## DATA SHOWN
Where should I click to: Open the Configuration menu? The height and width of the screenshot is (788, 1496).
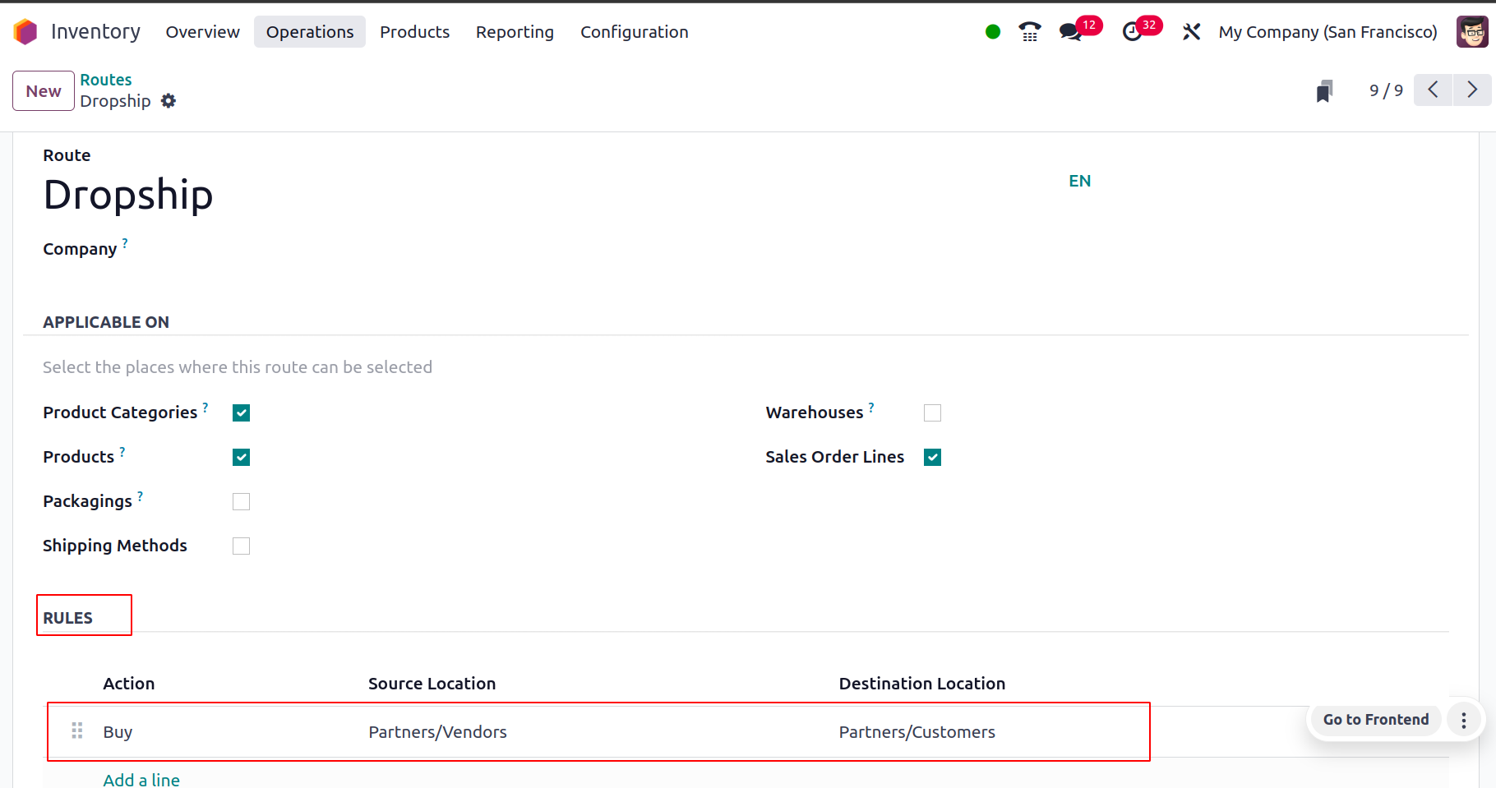634,32
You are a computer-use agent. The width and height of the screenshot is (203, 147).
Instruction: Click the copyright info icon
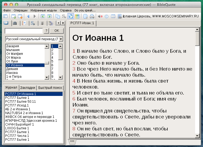click(x=106, y=16)
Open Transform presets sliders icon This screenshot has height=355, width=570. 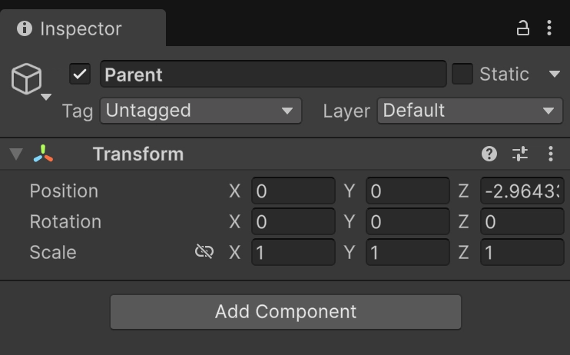pyautogui.click(x=520, y=154)
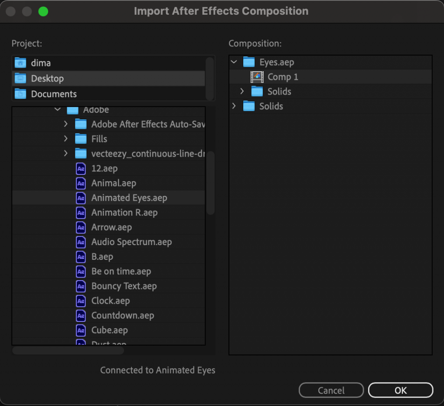444x406 pixels.
Task: Expand the Adobe After Effects Auto-Save folder
Action: [65, 124]
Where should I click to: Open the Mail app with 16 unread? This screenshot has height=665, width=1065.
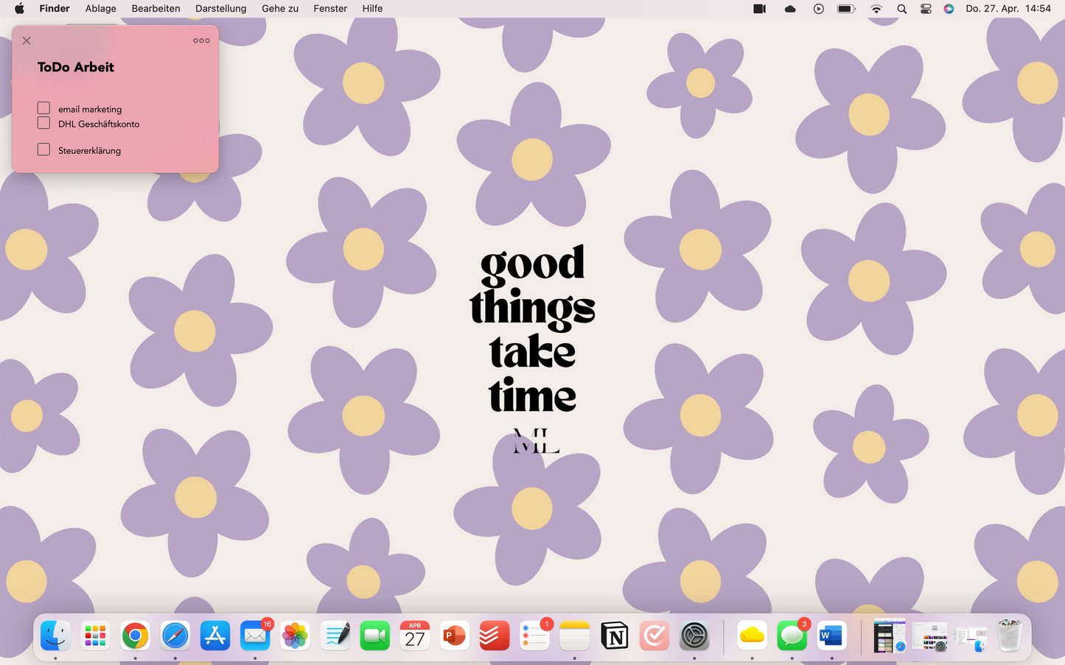tap(255, 636)
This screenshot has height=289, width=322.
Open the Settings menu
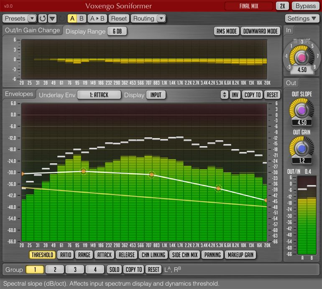click(x=303, y=18)
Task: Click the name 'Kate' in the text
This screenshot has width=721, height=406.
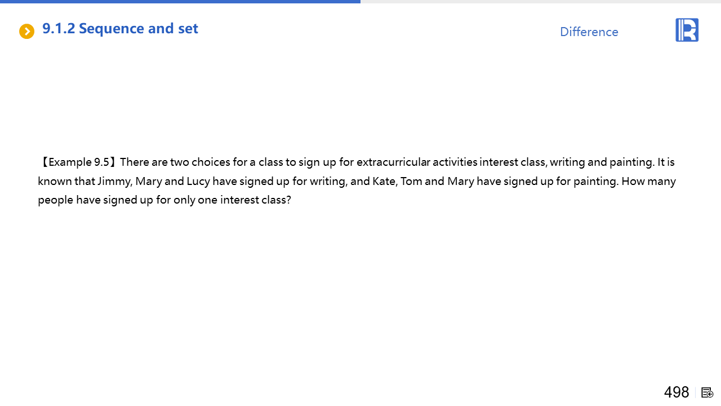Action: [x=384, y=182]
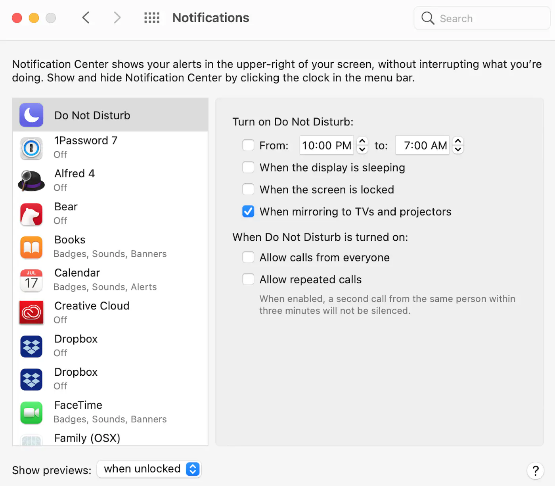Screen dimensions: 555x486
Task: Click the Calendar app icon
Action: [31, 280]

## EXERCISE REQUIREMENTS
Quote every line of the listing from the line containing "You are a computer-use" through the line containing "click(x=106, y=16)", including both of those lines, and omit the pictures.

## RESPONSE
You are a computer-use agent. The width and height of the screenshot is (203, 147).
Instruction: Click the copyright info icon
click(x=106, y=16)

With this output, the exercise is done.